I did see it but decided it was better to fix the problem with resume causing an unintended reboot, even though fixing that meant breaking lockdep again, since I don't think we have user reports of the potential deadlock lockdep finds.
That may be because I fixed the previous regression in 6.7-rc1 before any users had a chance to hit the deadlock on Qualcomm platforms.
I can easily trigger a deadlock on the X13s by instrumenting 6.7-final with a delay to increase the race window.
And any user hitting this occasionally is likely not going to be able to track it down to this lock inversion (unless they have lockdep enabled).
I agree, it's a problem we need to fix.
08d0cc5f3426 ("PCI/ASPM: Remove pcie_aspm_pm_state_change()") was a start at fixing other problems and also improving the ASPM style, so I hope somebody steps up to fix both it and the lockdep issue. I haven't looked at it enough to have a preference for *how* to fix it.
Ok, but since you were the one introducing the locking regression in 6.7-final shouldn't you look into fixing it?
Especially if there were alternatives to restoring the offending commit which would solve the underlying issue for the resume failure without breaking other platforms.

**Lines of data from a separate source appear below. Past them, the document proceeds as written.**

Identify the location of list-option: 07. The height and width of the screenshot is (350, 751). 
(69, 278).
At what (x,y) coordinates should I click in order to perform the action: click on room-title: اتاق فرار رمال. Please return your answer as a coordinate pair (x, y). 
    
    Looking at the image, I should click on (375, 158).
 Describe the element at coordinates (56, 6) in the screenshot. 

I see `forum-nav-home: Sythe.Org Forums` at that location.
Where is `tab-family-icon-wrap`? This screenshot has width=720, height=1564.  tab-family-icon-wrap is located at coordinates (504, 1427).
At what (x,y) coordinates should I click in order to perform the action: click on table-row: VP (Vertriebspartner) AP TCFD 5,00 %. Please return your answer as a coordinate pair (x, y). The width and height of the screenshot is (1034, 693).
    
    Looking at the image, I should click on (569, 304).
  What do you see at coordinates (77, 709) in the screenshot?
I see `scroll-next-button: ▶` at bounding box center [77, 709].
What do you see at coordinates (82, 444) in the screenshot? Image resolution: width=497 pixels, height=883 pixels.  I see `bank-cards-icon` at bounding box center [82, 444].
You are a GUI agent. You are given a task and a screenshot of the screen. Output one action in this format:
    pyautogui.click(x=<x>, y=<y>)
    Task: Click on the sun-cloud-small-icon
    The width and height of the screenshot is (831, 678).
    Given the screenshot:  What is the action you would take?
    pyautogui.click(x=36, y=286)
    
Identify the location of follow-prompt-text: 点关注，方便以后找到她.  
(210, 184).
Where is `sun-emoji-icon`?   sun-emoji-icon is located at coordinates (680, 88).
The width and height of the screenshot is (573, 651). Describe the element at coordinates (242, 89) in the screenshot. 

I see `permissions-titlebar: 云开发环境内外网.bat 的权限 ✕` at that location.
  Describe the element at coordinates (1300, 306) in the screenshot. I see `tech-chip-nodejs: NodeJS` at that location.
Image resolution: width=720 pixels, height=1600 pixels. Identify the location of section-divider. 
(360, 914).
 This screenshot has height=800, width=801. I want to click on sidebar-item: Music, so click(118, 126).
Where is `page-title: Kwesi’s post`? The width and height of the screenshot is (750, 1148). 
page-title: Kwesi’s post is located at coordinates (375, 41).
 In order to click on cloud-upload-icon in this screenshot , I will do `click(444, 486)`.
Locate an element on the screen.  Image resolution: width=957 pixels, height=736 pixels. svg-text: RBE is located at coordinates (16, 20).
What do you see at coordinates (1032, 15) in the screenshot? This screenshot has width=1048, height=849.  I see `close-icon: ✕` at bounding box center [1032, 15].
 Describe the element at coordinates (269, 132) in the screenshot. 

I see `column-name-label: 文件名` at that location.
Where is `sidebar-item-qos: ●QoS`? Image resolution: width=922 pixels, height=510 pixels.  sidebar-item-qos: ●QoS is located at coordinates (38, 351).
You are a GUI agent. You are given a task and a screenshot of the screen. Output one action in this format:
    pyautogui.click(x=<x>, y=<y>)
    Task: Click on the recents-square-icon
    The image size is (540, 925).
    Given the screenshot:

Did somebody propose an alternate patch? If so, I missed it, but we could look at it now.
I don't want to spend more time on this if the offending commit could simply be reverted.
I don't quite follow. By simply reverting, do you mean to revert f93e71aea6c6 ("Revert "PCI/ASPM: Remove pcie_aspm_pm_state_change()"")? IIUC that would break Michael's machine again.
Bjorn